What is needed:
Copy the result of filtering the entries below for lines that include the string "text".

Dataset extract:
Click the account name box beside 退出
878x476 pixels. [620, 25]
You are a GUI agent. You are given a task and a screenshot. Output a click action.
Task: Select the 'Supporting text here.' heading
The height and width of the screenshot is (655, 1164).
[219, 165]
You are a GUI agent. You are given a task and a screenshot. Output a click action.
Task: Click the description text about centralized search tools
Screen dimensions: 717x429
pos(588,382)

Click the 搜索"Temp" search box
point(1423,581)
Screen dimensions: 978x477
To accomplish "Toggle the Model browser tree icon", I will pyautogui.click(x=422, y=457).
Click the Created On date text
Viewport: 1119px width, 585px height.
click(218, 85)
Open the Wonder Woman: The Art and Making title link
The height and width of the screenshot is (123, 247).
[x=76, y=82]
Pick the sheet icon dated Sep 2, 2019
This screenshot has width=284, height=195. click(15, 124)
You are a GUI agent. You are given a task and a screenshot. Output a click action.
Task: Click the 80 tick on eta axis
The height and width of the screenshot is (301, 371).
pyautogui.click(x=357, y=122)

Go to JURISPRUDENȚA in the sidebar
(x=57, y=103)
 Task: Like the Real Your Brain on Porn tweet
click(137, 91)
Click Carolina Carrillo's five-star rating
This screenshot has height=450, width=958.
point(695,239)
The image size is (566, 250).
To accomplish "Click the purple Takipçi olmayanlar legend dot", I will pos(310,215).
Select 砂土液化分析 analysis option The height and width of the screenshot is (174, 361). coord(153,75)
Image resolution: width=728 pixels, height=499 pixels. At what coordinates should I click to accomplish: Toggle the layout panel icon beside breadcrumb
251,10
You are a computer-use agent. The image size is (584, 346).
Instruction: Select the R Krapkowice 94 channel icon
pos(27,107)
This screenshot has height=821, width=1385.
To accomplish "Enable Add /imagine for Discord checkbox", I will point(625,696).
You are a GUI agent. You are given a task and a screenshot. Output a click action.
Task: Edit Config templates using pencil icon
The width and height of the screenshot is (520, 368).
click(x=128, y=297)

Task result:
Task: Select the 'Supporting text here.' heading
Task: Click the description text about centralized search tools
Click the Created On date text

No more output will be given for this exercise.